Quels espoirs as-tu pour le mouvement révolutionnaire montréalais ?

T : Je pense qu’en premier lieu, ce que j’espère, c’est qu’on grandisse, qu’on répande des idées libertaires et anarchistes, auxquelles de plus en plus de gens sont sensibles. Il y a un sentiment qui monte de frustration, de dépression vis-à-vis de la société dans laquelle on vit. J’ai envie qu’on soit capables d’offrir une réponse à ça. Parce qu’il y a des gens qui donnent des réponses à ce sentiment, pis c’est pas les bonnes, alors c’est important d’offrir un contre-discours. 

C : Je rajouterais que dans 5-6 ans, il y ait, à cause de l’ORA et à cause de d’autres choses qui se passent, plus de gens qui sont impliqué·es, qui revendiquent un discours révolutionnaire. Qu’on ait de plus en plus de structures qui permettent aux gens de rencontrer le monde.

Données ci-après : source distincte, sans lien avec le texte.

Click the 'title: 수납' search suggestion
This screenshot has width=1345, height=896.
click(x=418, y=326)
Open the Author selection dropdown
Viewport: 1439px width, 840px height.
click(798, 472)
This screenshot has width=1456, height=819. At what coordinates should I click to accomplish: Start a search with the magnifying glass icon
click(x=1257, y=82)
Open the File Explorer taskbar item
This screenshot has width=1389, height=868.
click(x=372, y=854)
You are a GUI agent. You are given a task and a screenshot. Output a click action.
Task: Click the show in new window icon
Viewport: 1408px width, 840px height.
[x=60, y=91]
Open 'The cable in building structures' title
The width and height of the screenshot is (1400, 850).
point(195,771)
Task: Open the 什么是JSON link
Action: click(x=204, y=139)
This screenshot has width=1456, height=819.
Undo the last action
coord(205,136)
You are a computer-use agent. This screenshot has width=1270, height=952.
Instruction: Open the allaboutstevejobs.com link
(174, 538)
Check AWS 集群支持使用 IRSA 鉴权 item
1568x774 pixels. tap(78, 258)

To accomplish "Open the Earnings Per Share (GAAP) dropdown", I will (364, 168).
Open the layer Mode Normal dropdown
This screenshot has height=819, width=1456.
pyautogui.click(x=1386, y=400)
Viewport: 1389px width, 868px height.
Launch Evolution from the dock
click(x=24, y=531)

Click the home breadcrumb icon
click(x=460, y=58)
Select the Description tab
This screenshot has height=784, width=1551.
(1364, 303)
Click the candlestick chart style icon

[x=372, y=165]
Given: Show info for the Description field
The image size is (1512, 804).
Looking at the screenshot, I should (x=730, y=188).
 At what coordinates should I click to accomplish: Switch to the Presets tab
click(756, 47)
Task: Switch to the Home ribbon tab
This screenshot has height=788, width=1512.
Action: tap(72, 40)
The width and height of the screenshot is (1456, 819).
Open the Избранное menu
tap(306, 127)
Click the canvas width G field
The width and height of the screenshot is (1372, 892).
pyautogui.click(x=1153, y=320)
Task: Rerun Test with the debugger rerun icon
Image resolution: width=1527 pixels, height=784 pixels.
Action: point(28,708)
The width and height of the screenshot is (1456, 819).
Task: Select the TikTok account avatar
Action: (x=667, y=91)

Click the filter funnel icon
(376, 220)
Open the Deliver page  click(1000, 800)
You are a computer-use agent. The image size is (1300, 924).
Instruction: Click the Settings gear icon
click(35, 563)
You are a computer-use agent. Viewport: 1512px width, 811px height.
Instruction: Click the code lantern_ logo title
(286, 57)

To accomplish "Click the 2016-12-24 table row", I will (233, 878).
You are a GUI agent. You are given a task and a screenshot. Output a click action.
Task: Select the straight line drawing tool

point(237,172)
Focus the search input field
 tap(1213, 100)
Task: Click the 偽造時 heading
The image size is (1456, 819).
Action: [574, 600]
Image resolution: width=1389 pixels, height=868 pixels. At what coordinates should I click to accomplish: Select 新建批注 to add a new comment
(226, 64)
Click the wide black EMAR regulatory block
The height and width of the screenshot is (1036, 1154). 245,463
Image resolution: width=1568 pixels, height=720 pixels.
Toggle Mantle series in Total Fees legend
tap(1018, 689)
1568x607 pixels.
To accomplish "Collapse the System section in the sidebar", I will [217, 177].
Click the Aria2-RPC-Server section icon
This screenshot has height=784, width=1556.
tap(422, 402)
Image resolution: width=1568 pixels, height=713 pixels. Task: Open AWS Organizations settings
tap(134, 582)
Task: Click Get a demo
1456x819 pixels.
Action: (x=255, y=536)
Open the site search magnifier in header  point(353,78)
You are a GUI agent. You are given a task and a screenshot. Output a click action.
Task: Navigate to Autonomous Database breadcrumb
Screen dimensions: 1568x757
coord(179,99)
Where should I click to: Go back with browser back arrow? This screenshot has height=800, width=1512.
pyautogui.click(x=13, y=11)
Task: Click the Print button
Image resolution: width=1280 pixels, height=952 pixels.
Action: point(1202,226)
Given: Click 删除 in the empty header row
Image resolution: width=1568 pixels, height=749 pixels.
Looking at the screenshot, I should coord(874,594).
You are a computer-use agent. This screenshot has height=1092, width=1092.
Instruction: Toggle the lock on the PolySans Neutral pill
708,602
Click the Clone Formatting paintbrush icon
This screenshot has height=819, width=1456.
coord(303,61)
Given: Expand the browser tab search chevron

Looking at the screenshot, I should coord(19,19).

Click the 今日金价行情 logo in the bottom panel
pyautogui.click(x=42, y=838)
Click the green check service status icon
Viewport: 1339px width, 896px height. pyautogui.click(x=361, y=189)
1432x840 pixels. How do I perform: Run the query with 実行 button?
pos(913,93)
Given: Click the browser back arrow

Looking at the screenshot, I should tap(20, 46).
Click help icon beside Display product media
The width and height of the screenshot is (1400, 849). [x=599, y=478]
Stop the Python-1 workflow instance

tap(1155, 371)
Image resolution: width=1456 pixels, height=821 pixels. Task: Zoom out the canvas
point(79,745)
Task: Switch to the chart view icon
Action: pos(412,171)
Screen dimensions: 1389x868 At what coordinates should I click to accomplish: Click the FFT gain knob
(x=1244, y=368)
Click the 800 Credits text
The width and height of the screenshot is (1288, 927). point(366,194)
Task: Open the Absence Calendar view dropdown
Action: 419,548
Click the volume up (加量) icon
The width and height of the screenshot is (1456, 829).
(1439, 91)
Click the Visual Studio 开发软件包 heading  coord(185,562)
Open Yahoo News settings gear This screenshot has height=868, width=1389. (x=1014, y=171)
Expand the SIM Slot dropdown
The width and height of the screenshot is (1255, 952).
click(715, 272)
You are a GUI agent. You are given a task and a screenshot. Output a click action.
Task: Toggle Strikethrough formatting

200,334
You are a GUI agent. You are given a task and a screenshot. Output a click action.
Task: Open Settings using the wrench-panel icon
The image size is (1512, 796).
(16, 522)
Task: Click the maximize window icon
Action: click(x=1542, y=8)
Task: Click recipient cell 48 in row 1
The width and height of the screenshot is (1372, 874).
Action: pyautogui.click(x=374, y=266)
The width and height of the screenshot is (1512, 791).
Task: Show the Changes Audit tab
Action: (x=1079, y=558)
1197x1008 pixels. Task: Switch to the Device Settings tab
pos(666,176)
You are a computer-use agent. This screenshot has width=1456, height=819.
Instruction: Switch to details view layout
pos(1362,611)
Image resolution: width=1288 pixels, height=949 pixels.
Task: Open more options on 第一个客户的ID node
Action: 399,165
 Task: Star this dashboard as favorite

Je pense à des choses comme le black flag qui existent, qui sont pour moi des lieux où les gens peuvent se rencontrer entre eux et elles, les foisonner. Que ça sorte un peu de nos milieux aussi, c’est-à-dire qu’on sorte du milieu traditionnel de l’anarchie. Et puis qu’on arrive à se rendre dans différentes sphères de la société. Puis qu’on devienne meilleur·es à intégrer du monde qu’on connaît pas. Puis leur donner, leur partager ce qu’on a partagé avec elleux, c’est-à-dire des ressources puis des analyses du monde.  

L : Je pense que j’aimerais qu’on crée beaucoup, beaucoup d’espaces qui permettent aux gens de s’impliquer de plein de manières différentes, puis que ces affaires-là cohabitent et rentrent en relation.

J’aimerais ça qu’un jour, t’sais, dans 10 ans à Montréal, on puisse vivre dans un appartement ou un squat ou une coopérative qui soit anarchiste, qu’il y ait un projet commun qui t’aide à faire tes courses dans une épicerie populaire ou que tu obtiennes ta bouffe dans la distribution de bouffe du coin, que tes vêtements tu les obtiennes dans une distribution de vêtements populaire, que tu fasses de la musique dans un centre social artistique, que le soir, t’ailles dans un bar qui soit une coop, que le lendemain tu te présentes à ton assemblée de locataires…

T : Des cantines populaires ! Des garderies autogérées  ! Rires. Mais, je rajouterais un truc sur la dimension culturelle. J’espère que l’ORA va pouvoir développer ce volet-là. Avoir une dimension artistique et culturelle, offrir des chorales, des théâtres, avoir des espaces de divertissement qui transmettent des idées, faire de la place à ça, parce qu’on en a peu. C’est pas trop une priorité dans le milieu anarchiste, mais c’est une bonne façon de rejoindre du monde et de passer du temps ensemble.

P : Trop souvent j’ai l’impression qu’on oublie l’aspect social, ou qu’on le considère pas assez. C’est correct d’admettre aussi qu’on est des ami·es et des camarades et qu’on apprécie passer du temps ensemble, c’est ce qui me donne personnellement envie à la fin de la journée de lutter avec vous, pis de prendre des risques. On est plus que juste des assemblées générales ou des rencontres. C’est les futurs projets, notamment de soupers communautaires, et tout ce qui me donne envie de m’investir avec l’ORA.